Doll wird dafür verantwortlich gemacht, dass sich der Verkauf der britischen Bustochter Arriva verzögert, der mehrere Milliarden Euro bringen und die riesigen Finanzlöcher verringern soll. Verkehrsminister Andreas Scheuer und Aufsichtsratschef Michael Odenwald forderten den langjährigen Investmentbanker, der erst vor zwei Jahren zum Konzern kam, persönlich zur Unterzeichnung des vorgelegten Aufhebungsvertrags auf, was Doll beide Male ablehnte. Der 49-jährige Manager will seine Arbeit fortsetzen, offen ist aber, ob er auch ein erhöhtes Abfindungsangebot verweigert.

Bei den Gewerkschaften EVG und GDL hält man die Vorwürfe gegen Doll für vorgeschoben, viele sehen ihn als Mann der Zukunft. Der Manager leiste gute Arbeit, habe als Finanzvorstand neue Hybridanleihen für den bereits mit 25 Milliarden Euro hoch verschuldeten Staatskonzern organisiert und stelle die lange von DB-Chef Richard Lutz geführte Sparte neu auf. Zudem habe er in seiner erst kurzen kommissarischen Zuständigkeit für die komplexe Fracht- und Logistiksparte auch der Regierung die eigentlichen Probleme beim Güterverkehr auf der Schiene aufgezeigt.

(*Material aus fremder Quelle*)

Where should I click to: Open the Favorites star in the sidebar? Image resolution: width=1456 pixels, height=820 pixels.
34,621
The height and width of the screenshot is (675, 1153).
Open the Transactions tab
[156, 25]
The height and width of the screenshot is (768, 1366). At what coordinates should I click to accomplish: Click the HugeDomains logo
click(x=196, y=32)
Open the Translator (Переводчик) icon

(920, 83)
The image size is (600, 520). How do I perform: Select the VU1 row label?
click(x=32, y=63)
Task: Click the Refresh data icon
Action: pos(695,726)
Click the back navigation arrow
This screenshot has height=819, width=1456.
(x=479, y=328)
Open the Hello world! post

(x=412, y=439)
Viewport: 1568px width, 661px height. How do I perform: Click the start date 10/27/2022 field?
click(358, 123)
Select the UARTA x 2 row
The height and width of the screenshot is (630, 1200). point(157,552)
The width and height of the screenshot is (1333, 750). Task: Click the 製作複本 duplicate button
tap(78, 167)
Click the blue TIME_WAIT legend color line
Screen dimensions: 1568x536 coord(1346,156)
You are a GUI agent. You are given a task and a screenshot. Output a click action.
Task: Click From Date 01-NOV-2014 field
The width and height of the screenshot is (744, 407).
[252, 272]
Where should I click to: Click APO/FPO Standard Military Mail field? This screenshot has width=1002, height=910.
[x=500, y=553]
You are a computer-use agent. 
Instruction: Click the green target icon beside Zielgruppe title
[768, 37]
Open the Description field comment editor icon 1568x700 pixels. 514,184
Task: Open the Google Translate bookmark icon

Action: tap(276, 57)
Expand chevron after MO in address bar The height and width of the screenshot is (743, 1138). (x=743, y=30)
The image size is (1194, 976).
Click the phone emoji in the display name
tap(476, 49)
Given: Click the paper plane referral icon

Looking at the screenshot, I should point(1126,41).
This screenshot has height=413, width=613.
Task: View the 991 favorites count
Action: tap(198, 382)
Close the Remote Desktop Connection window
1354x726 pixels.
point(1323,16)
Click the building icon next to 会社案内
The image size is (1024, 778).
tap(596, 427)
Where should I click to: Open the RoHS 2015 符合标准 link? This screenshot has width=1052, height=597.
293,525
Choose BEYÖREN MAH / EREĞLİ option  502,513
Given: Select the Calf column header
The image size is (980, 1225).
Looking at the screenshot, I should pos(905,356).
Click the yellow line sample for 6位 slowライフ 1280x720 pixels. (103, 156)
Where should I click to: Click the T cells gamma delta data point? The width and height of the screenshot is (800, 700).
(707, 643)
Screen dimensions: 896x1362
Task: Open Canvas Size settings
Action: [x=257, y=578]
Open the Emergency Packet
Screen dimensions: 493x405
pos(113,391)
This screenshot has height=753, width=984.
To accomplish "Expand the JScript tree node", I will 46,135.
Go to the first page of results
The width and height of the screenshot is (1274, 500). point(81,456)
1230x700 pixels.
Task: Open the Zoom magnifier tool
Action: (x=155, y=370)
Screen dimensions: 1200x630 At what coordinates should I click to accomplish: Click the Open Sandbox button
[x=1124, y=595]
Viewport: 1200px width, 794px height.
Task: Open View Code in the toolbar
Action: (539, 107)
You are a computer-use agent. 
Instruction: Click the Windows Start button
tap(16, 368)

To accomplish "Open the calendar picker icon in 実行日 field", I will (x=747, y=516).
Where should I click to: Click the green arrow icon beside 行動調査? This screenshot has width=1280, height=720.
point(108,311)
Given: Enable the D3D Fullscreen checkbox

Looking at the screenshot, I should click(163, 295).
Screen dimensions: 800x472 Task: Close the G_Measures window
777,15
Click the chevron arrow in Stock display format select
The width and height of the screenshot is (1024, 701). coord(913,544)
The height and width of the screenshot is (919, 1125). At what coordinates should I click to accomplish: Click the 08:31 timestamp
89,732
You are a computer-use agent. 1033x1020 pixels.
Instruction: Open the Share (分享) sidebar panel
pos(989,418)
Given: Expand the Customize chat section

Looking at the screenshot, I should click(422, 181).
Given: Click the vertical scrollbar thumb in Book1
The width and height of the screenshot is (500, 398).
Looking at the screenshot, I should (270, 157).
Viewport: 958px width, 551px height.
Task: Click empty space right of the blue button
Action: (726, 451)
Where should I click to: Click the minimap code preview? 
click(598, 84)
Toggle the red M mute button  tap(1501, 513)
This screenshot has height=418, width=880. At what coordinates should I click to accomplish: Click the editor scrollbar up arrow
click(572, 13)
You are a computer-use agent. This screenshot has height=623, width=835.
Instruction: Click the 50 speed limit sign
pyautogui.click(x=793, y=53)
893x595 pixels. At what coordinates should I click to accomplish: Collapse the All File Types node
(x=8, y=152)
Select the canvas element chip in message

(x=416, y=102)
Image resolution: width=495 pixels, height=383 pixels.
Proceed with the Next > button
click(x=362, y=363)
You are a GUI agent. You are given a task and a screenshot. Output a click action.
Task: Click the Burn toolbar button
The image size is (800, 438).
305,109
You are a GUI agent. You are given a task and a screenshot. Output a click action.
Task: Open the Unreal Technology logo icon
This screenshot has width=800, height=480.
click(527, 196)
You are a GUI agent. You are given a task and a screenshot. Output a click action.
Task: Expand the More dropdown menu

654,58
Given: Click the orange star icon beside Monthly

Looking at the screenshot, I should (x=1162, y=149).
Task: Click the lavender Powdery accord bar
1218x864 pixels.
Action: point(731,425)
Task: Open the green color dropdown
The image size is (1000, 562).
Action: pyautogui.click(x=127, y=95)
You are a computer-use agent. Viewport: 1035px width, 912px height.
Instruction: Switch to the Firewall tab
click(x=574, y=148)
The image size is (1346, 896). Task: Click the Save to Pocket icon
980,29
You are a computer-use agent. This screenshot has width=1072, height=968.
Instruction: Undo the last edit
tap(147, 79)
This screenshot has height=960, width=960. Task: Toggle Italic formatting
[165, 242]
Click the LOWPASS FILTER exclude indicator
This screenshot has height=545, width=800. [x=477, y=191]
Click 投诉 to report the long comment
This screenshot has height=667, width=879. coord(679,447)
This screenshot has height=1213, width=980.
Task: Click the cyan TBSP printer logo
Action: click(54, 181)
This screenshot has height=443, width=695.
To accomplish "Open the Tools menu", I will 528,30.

Nikutta vor schwerer Aufgabe

Bei Verkehrsminister Andreas Scheuer (CSU), Lutz und DB-Vize Ronald Pofalla fiel Doll offenbar in Ungnade, weil er sich den Machtspielen gegen die Berufung von Sigrid Nikutta widersetzte, die von den Gewerkschaften durchgesetzt wurde. Die bisherige Chefin der Berliner Verkehrsbetriebe (BVG) und langjährige Managerin bei DB Cargo wird zum 1. Januar 2020 die komplette Logistik- und Frachtsparte der DB AG mit mehr als 100.000 Beschäftigten übernehmen.

Scheuer, Lutz und Pofalla wollten dem Vernehmen nach den Wechsel verhindern, dazu sollte Doll die Logistiksparte weiterführen und das Finanzresort abgeben. Das lehnte der langjährige Banker ab und machte so den Weg für Nikutta frei. Fast zur gleichen Zeit wurden plötzlich unbewiesene Vorwürfe gegen Doll und später Meldungen über seine bevorstehende Entlassung lanciert, was in Gewerkschaftskreisen teils für Empörung sorgte.

Die bisherige BVG-Chefin Nikutta bekommt damit eine Ahnung, was sie beim Staatskonzern auch an politischen Intrigen erwarten könnte. Ihre Aufgabe wird ohnehin schwer. Offen ist, ob die Lkw-Logistiktochter DB Schenker mit mehr als 75.000 Beschäftigten mittelfristig zur Linderung der Finanzprobleme und Konzentration auf die Kernaufgaben im Schienenverkehr verkauft werden muss. Bei der Frachtbahn DB Cargo wiederum werden die Verluste von zuletzt 190 Millionen Euro in diesem Jahr voraussichtlich noch höher ausfallen. Zudem droht eine Milliardenabschreibung, die den gesamten DB-Konzern wie schon einmal in die roten Zahlen bringen könnte.